About Richard Halliburton:
Born January 9, 1900, in Brownsville, Tennessee, Richard Halliburton was an adventurer and author. His father was a civil engineer. Richard’s family moved to Memphis when he was young. His favorite school subjects were geography and history, but he also enjoyed golf, tennis, and he played the violin. He attended Princeton University and served as chief editor of The Princetonian Pictorial Magazine.
After leaving Princeton, Halliburton served as a seaman aboard a freighter bound from New Orleans to Great Britain. A brief tour of London and Paris whetted his appetite for world travel. His father begged him to return to Memphis and adjust his life to “an even tenor.”
“I hate that expression”, Richard responded, expressing the view that distinguished his life-style, “and as far as I am able I intend to avoid that condition. When impulse and spontaneity fail to make my way uneven then I shall sit up nights inventing means of making my life as conglomerate and vivid as possible…. And when my time comes to die, I’ll be able to die happy, for I will have done and seen and heard and experienced all the joy, pain and thrills—any emotion that any human ever had—and I’ll be especially happy if I am spared a stupid, common death in bed” (Quote from the Wikipedia page on Richard Halliburton.)
Halliburton was a prolific letter-writer, sending over 1,000 letters just to his parents. He had intended to write an autobiography. His letter were used to write a biography, which was partially edited by his father.

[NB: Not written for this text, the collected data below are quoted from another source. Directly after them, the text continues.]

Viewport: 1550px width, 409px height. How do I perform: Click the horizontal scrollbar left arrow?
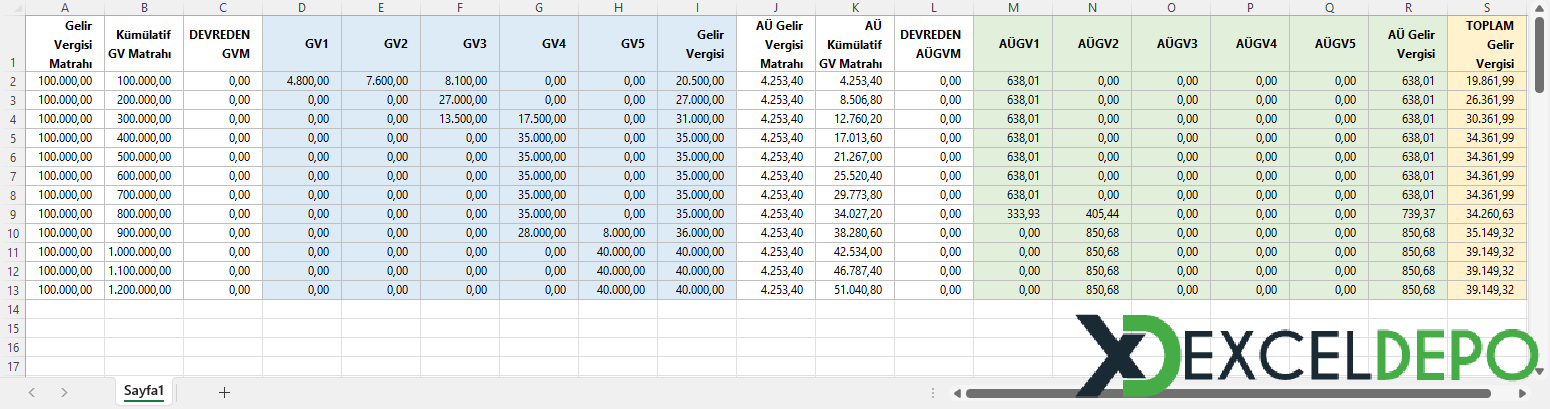pos(957,393)
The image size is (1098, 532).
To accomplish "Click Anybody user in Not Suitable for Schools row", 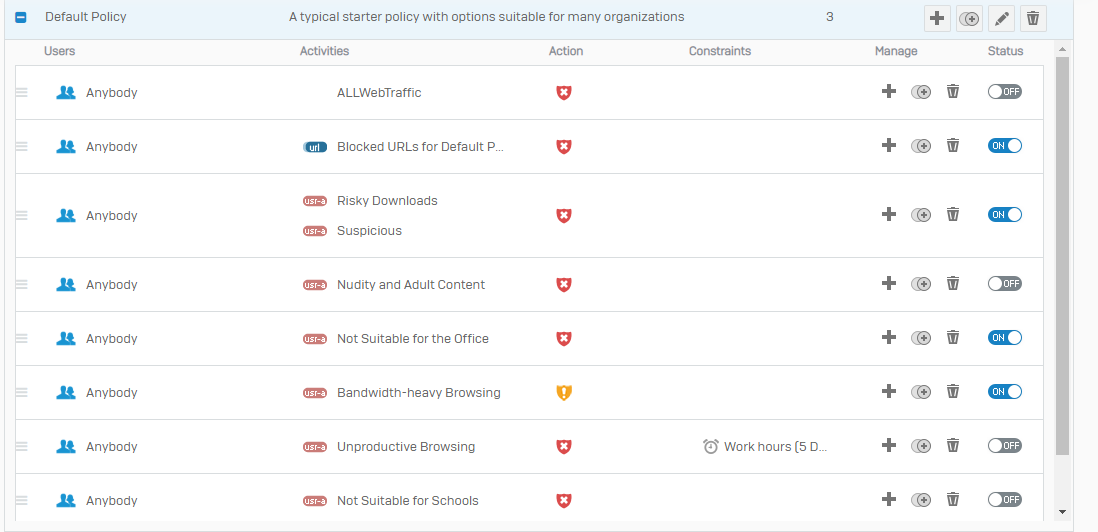I will point(111,501).
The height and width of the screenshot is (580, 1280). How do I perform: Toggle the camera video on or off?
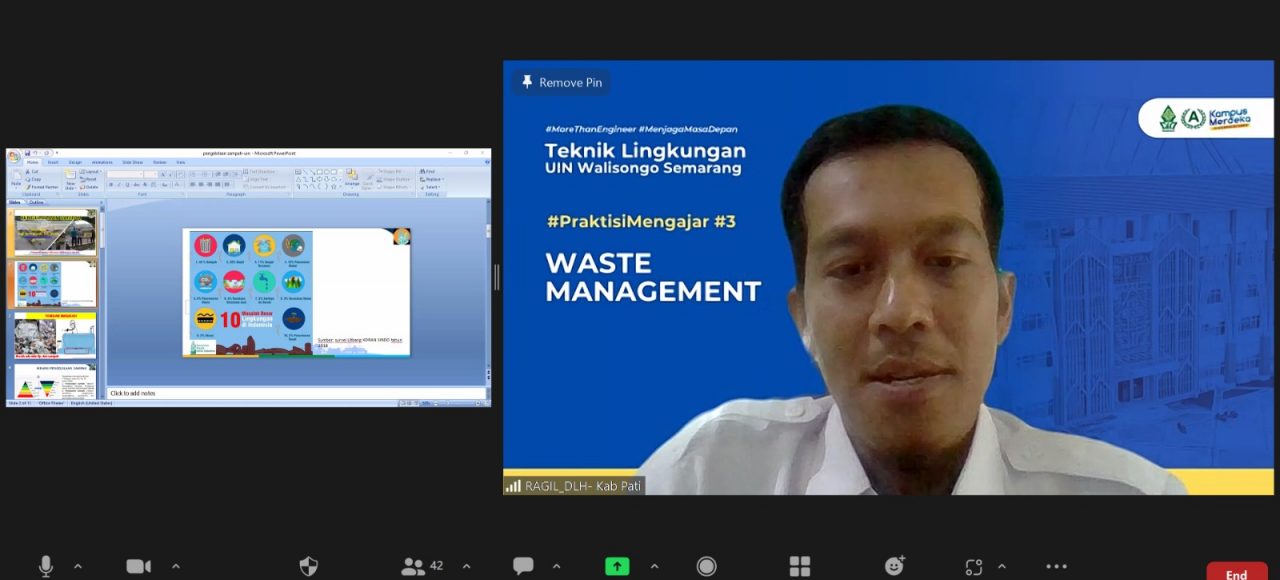tap(138, 567)
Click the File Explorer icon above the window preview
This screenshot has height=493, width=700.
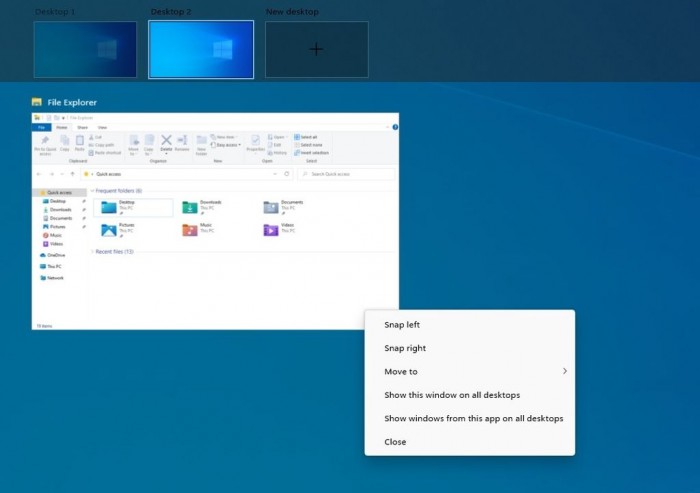tap(37, 102)
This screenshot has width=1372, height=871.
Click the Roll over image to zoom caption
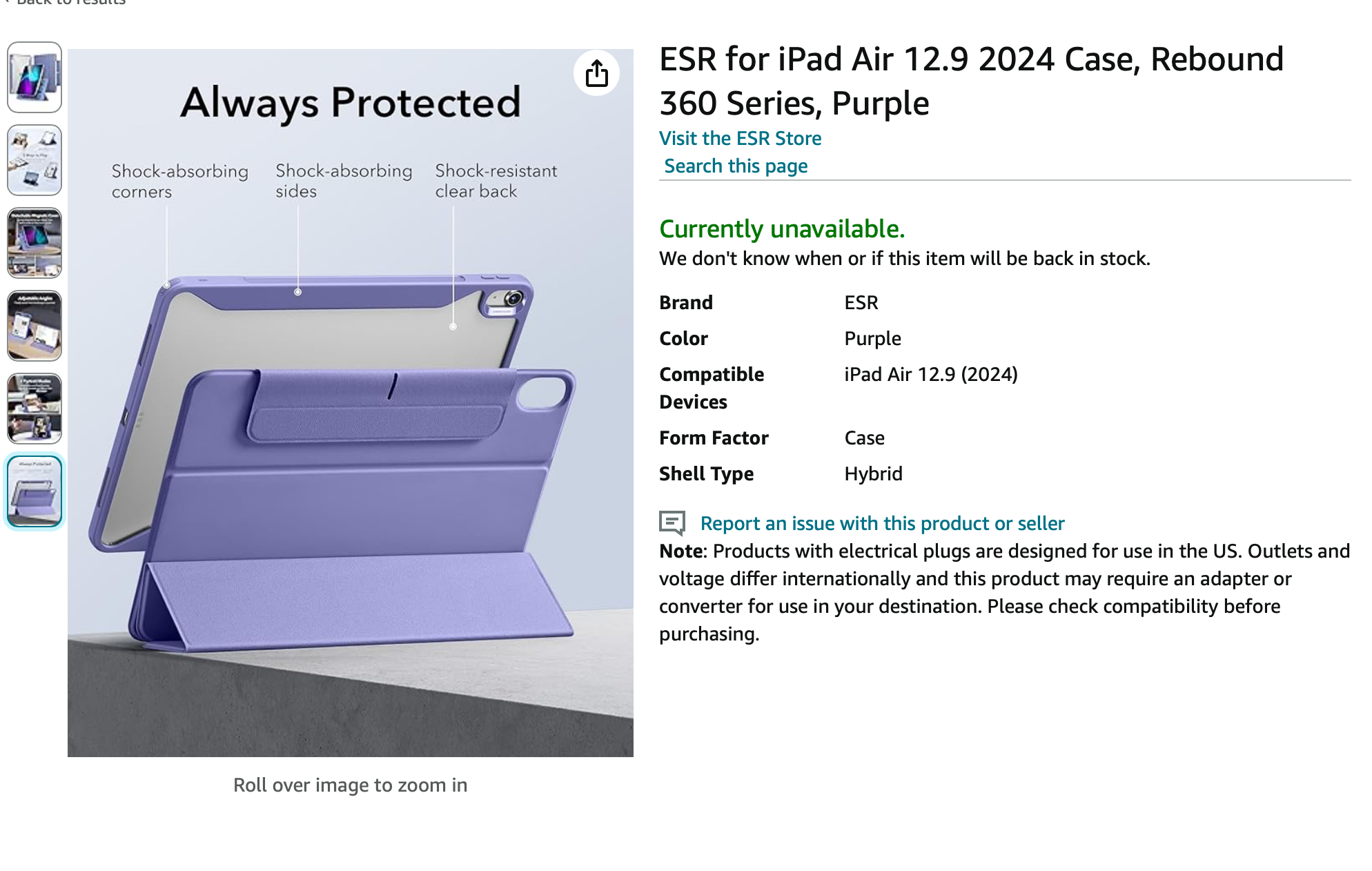350,785
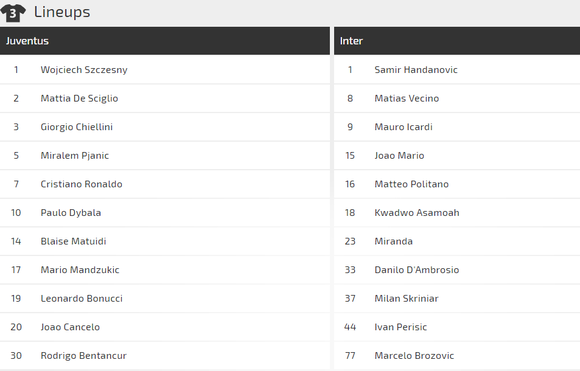
Task: Open Joao Cancelo's player entry
Action: click(70, 327)
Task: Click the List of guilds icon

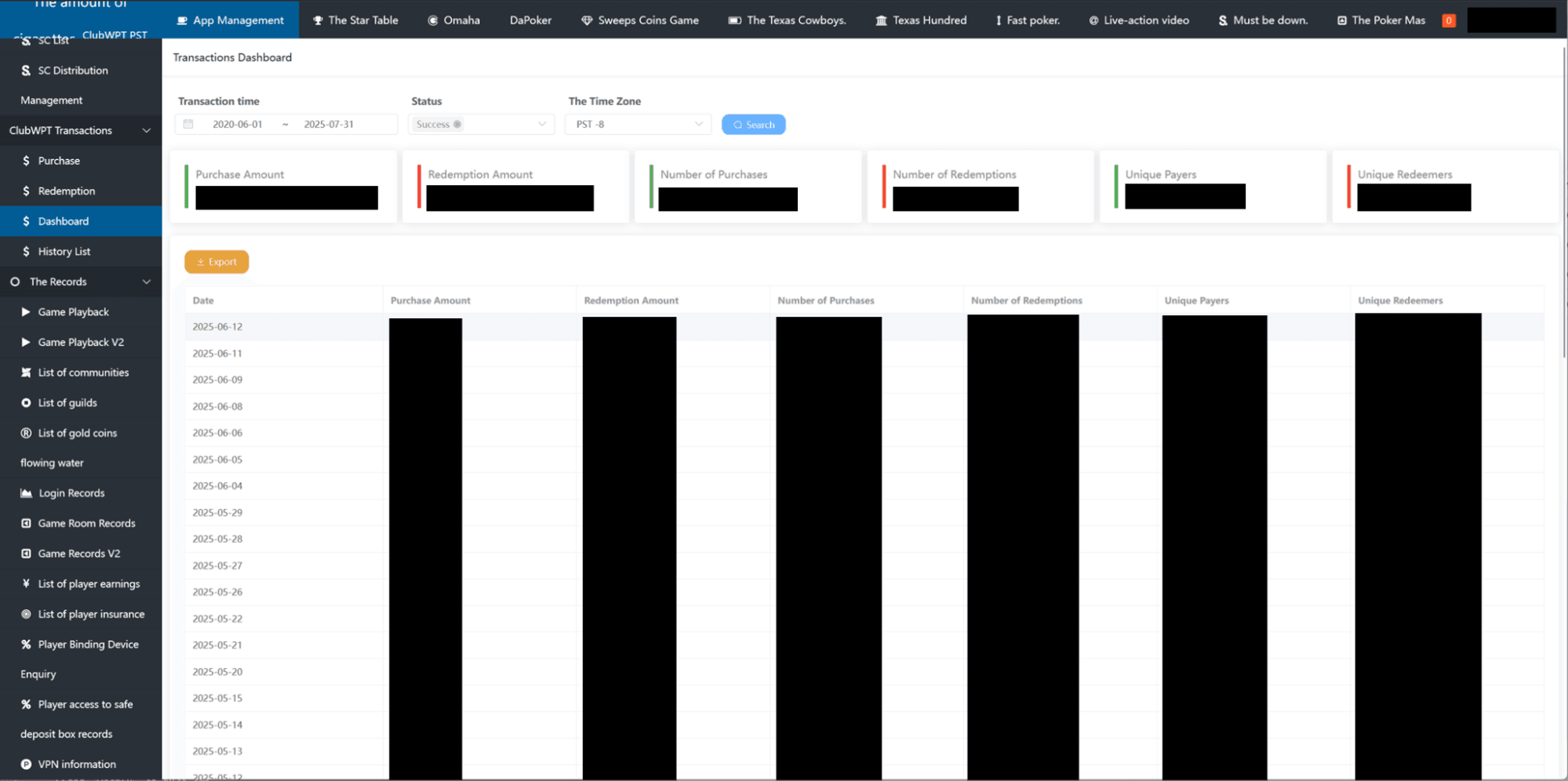Action: pos(26,403)
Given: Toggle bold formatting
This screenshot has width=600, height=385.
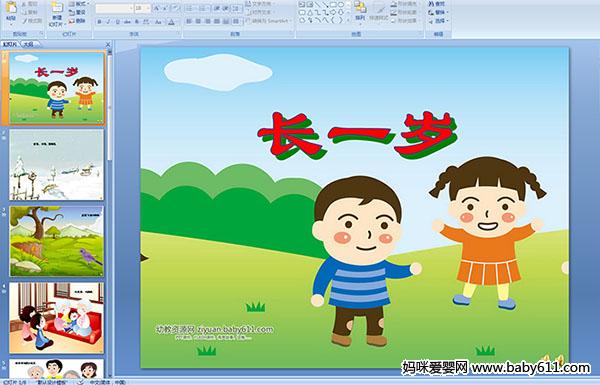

He is best known as being the first person to swim across the Panama Canal. Halliburton paid the lowest toll in the canal’s history – 36 cents. On March3, 1939, Halliburton set sail on The Sea Dragon, a 75-foot Chinese junk ship. He went missing at sea and was declared dead on October 5, 1989 by the Memphis Chancery Court.
About The Flying Carpet: Adventures in a Biplane
(from the paperback edition’s description at Google Books)
How did Halliburton get the idea for The Flying Carpet: Adventures in a Biplane?
The book chronicled Halliburton’s adventures aboard his plane, The Flying Carpet, and was inspired by his quest to “one day be remembered as the most traveled man in history.”
His wanderlust could be attributed to a strong influence from Oscar Wilde’s book, The Picture of Dorian Gray, with the idea of experience the moment before it vanishes. He had also encountered other world travelers, such as cinema star Douglas Fairbanks Sr.
Opening paragraph of The Flying Carpet:
Ten thousand feet above the California hills. The airplane sailed through the sky with the ease and grace of a seagull. It hurdled the clouds, soared over the mountaintops, dived toward the sea, and skimmed the waves. Two sets of gleaming golden wings extended on either side of the scarlet body. The motor and cowling were shining black; the tail was as gold as the wings. And down each side of the body stretched a golden band, bearing in small black letters a name – The Flying Carpet.
Quote by Richard Halliburton:
- “We are born strangers in a strange land, and remain so. Travel simply reminds us of this essential truth. The transmission of a powerful story, one human to another, is an alchemical activity in which we are enlarged and changed.”